Conveners: Imre Bangha, Nayanika Mathur, Matthew McCartney, Polly O’Hanlon, Kate Sullivan de Estrada, and David Washbrook

Speaker: Talat Ahmed (Edinburgh)

2019 marks the 150th birth anniversary of Mohandas Gandhi. To many he remains an inspirational figure - the apostle of peace who almost single-handedly led the struggle to free India from the yoke of empire. Contemporary activists involved in climate change, peace and anti-imperialist movements point to Gandhi as the iconic exemplar of non-violent resistance. But in the era of decolonising education, it has been agreed to remove a statue of Gandhi in Ghana over accusations of racism, and the #MeToo campaign, has ignited controversy over his attitude towards women. Inspiration and controversy also apply to his non-violent approach - both its efficacy and effectiveness. Gandhi's mass movements in many respects lay at the intersection of the disparate interests of varied social constituents: corporate magnets, landlords, rich peasants, and workers, poor and landless peasants, untouchables and forest dwellers. This paper will locate Gandhi’s life, ideas and work within a larger process and examine the contradictions of how he stimulated mass movements for social change, but then strove to limit their impact within certain bounds. As such, Gandhi was arguably a contradictory revolutionary.
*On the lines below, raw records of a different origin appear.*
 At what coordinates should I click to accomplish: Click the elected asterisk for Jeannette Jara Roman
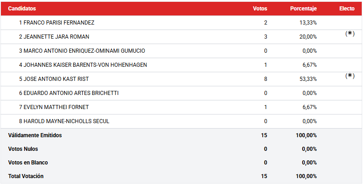point(349,34)
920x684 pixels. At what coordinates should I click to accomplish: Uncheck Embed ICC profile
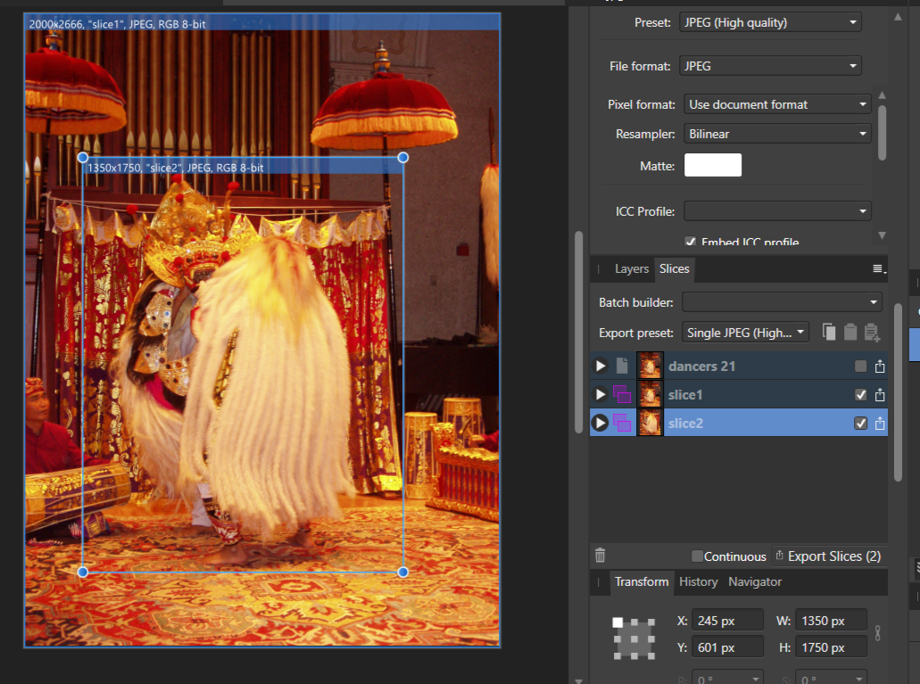[690, 242]

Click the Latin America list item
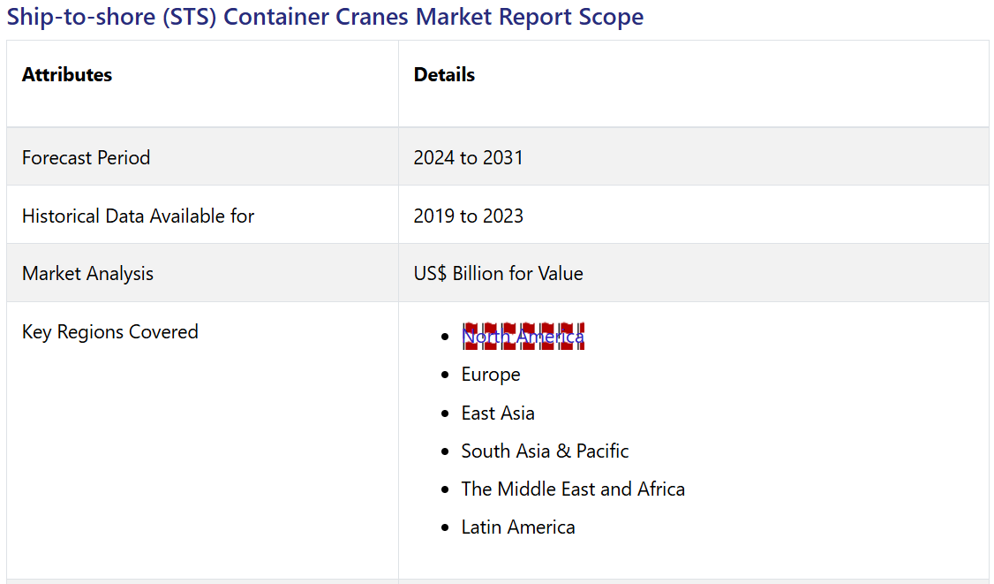coord(518,527)
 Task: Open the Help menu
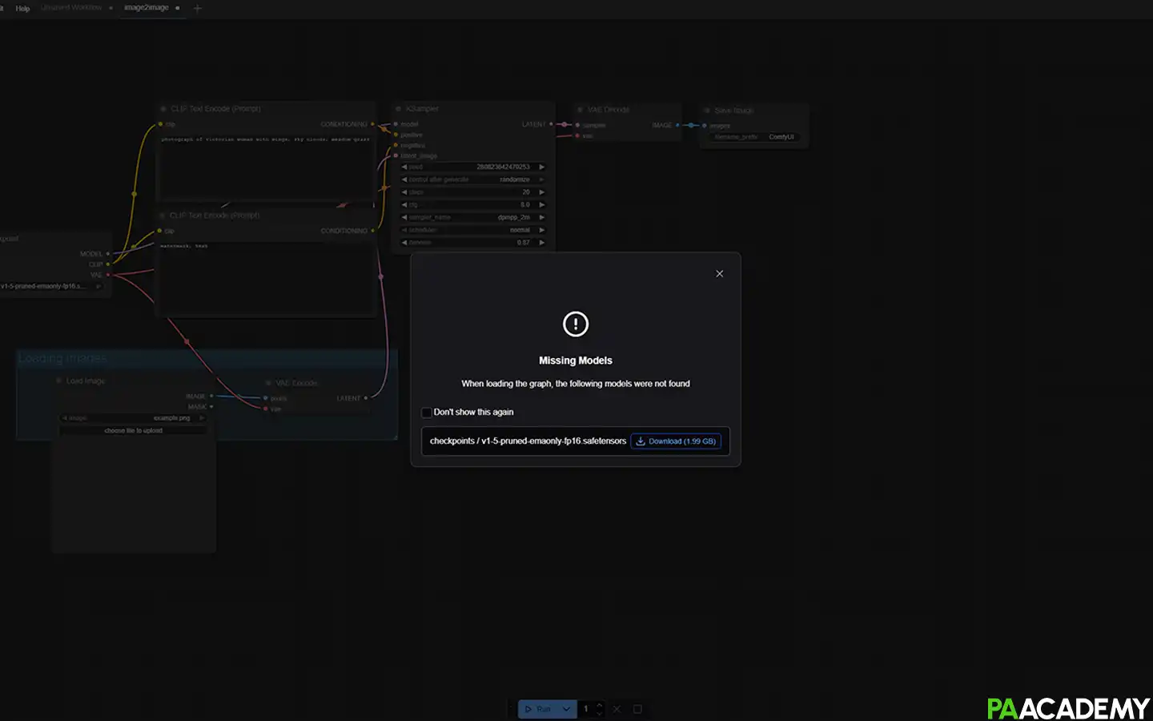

This paper will interrogate Gandhi's non-violence as a political strategy and argue that only by making a distinction between his intentions and outcomes can we unravel this enigmatic 'non-violent revolutionary'. In this way the relative successes, limitations and weaknesses of his peculiar approach can be addressed.  

 

Dr Talat Ahmed is Lecturer in South Asian History in the School of History, Classics and Archaeology. She is co-director of the Centre for South Asian Studies at the University of Edinburgh and a Fellow of the Royal Asiatic Society. Her research interests broadly concern the intellectual, cultural and political history of modern South Asia, specifically, the relationship between culture and society with reference to the role of intellectuals as public figures is helping to shape civic discourse on matters of state and society. She is the author of Literature and Politics in the Age of Nationalism: The Progressive Episode in South Asia, 1932-56, New Delhi: Routledge, 2009; . Mohandas Gandhi: Experiments in Civil Disobedience, is Talat’s second book published this year by Pluto Press.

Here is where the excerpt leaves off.